_GIVEN TASK_
Copy the following listing line for line, keeping every character as it is.

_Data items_
◆ ◆ ◆

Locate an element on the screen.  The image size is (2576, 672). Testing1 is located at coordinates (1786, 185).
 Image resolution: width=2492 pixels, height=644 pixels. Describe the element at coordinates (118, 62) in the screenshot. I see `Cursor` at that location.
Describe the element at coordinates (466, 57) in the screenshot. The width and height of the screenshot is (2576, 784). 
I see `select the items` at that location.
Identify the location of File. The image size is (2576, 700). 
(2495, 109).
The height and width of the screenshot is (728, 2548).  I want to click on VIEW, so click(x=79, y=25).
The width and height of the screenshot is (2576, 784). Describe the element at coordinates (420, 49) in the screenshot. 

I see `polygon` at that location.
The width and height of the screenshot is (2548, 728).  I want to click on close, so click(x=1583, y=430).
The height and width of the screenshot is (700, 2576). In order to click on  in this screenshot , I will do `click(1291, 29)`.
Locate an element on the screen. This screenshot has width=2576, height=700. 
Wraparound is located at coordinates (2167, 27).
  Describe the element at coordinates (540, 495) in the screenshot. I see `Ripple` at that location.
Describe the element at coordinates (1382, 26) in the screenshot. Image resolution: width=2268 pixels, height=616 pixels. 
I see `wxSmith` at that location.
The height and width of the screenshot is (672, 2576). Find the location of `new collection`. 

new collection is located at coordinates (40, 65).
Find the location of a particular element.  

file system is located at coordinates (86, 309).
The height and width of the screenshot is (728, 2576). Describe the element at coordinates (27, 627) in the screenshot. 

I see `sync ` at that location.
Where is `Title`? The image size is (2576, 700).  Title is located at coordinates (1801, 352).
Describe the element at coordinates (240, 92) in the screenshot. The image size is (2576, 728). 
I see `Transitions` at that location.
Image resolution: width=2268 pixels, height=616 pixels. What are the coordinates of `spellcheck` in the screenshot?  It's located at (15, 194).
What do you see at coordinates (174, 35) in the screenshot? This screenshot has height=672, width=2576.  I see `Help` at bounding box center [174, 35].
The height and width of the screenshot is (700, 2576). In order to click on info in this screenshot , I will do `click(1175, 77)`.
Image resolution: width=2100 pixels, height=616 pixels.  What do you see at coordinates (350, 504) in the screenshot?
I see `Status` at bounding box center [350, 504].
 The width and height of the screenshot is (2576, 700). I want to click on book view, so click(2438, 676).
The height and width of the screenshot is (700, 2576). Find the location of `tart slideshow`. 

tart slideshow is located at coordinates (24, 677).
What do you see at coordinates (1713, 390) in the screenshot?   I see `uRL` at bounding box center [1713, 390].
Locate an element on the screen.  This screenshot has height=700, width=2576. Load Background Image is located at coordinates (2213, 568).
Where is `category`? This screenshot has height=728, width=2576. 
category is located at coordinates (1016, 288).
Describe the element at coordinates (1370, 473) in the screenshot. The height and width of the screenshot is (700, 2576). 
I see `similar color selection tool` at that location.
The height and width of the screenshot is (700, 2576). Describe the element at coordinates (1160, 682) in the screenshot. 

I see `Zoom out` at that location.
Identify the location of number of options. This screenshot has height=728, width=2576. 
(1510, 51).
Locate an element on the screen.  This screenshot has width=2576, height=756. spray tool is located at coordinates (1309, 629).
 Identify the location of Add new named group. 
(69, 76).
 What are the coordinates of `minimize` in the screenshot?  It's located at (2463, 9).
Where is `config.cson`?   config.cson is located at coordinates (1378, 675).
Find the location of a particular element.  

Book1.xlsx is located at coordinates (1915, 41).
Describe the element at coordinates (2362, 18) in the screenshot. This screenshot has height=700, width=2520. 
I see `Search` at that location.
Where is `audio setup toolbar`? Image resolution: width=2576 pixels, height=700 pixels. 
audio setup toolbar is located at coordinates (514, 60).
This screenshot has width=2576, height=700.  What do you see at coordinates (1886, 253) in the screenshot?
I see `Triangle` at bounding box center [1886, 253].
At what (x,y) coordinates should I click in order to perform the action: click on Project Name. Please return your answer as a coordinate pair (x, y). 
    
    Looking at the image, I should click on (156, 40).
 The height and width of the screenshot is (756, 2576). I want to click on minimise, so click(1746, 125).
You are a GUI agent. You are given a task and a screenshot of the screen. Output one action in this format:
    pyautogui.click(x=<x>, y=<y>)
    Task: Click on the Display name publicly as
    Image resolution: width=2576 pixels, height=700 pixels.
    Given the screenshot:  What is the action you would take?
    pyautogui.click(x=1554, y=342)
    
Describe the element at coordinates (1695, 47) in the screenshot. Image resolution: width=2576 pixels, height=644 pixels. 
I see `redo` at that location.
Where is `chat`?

◆ ◆ ◆

_ANSWER TO THIS TASK_
Locate an element on the screen.  The image size is (2576, 672). Testing1 is located at coordinates (1786, 185).
 Image resolution: width=2492 pixels, height=644 pixels. Describe the element at coordinates (118, 62) in the screenshot. I see `Cursor` at that location.
Describe the element at coordinates (466, 57) in the screenshot. The width and height of the screenshot is (2576, 784). 
I see `select the items` at that location.
Identify the location of File. The image size is (2576, 700). 
(2495, 109).
The height and width of the screenshot is (728, 2548).  I want to click on VIEW, so click(x=79, y=25).
The width and height of the screenshot is (2576, 784). Describe the element at coordinates (420, 49) in the screenshot. 

I see `polygon` at that location.
The width and height of the screenshot is (2548, 728).  I want to click on close, so click(x=1583, y=430).
The height and width of the screenshot is (700, 2576). In order to click on  in this screenshot , I will do `click(1291, 29)`.
Locate an element on the screen. This screenshot has width=2576, height=700. 
Wraparound is located at coordinates (2167, 27).
  Describe the element at coordinates (540, 495) in the screenshot. I see `Ripple` at that location.
Describe the element at coordinates (1382, 26) in the screenshot. Image resolution: width=2268 pixels, height=616 pixels. 
I see `wxSmith` at that location.
The height and width of the screenshot is (672, 2576). Find the location of `new collection`. 

new collection is located at coordinates (40, 65).
Find the location of a particular element.  

file system is located at coordinates (86, 309).
The height and width of the screenshot is (728, 2576). Describe the element at coordinates (27, 627) in the screenshot. 

I see `sync ` at that location.
Where is `Title`? The image size is (2576, 700).  Title is located at coordinates (1801, 352).
Describe the element at coordinates (240, 92) in the screenshot. The image size is (2576, 728). 
I see `Transitions` at that location.
Image resolution: width=2268 pixels, height=616 pixels. What are the coordinates of `spellcheck` in the screenshot?  It's located at (15, 194).
What do you see at coordinates (174, 35) in the screenshot? This screenshot has height=672, width=2576.  I see `Help` at bounding box center [174, 35].
The height and width of the screenshot is (700, 2576). In order to click on info in this screenshot , I will do `click(1175, 77)`.
Image resolution: width=2100 pixels, height=616 pixels.  What do you see at coordinates (350, 504) in the screenshot?
I see `Status` at bounding box center [350, 504].
 The width and height of the screenshot is (2576, 700). I want to click on book view, so click(2438, 676).
The height and width of the screenshot is (700, 2576). Find the location of `tart slideshow`. 

tart slideshow is located at coordinates (24, 677).
What do you see at coordinates (1713, 390) in the screenshot?   I see `uRL` at bounding box center [1713, 390].
Locate an element on the screen.  This screenshot has height=700, width=2576. Load Background Image is located at coordinates (2213, 568).
Where is `category`? This screenshot has height=728, width=2576. 
category is located at coordinates (1016, 288).
Describe the element at coordinates (1370, 473) in the screenshot. The height and width of the screenshot is (700, 2576). 
I see `similar color selection tool` at that location.
The height and width of the screenshot is (700, 2576). Describe the element at coordinates (1160, 682) in the screenshot. 

I see `Zoom out` at that location.
Identify the location of number of options. This screenshot has height=728, width=2576. 
(1510, 51).
Locate an element on the screen.  This screenshot has width=2576, height=756. spray tool is located at coordinates (1309, 629).
 Identify the location of Add new named group. 
(69, 76).
 What are the coordinates of `minimize` in the screenshot?  It's located at (2463, 9).
Where is `config.cson`?   config.cson is located at coordinates (1378, 675).
Find the location of a particular element.  

Book1.xlsx is located at coordinates (1915, 41).
Describe the element at coordinates (2362, 18) in the screenshot. This screenshot has height=700, width=2520. 
I see `Search` at that location.
Where is `audio setup toolbar`? Image resolution: width=2576 pixels, height=700 pixels. 
audio setup toolbar is located at coordinates (514, 60).
This screenshot has width=2576, height=700.  What do you see at coordinates (1886, 253) in the screenshot?
I see `Triangle` at bounding box center [1886, 253].
At what (x,y) coordinates should I click in order to perform the action: click on Project Name. Please return your answer as a coordinate pair (x, y). 
    
    Looking at the image, I should click on (156, 40).
 The height and width of the screenshot is (756, 2576). I want to click on minimise, so click(1746, 125).
You are a GUI agent. You are given a task and a screenshot of the screen. Output one action in this format:
    pyautogui.click(x=<x>, y=<y>)
    Task: Click on the Display name publicly as
    Image resolution: width=2576 pixels, height=700 pixels.
    Given the screenshot:  What is the action you would take?
    pyautogui.click(x=1554, y=342)
    
Describe the element at coordinates (1695, 47) in the screenshot. Image resolution: width=2576 pixels, height=644 pixels. 
I see `redo` at that location.
Where is `chat`?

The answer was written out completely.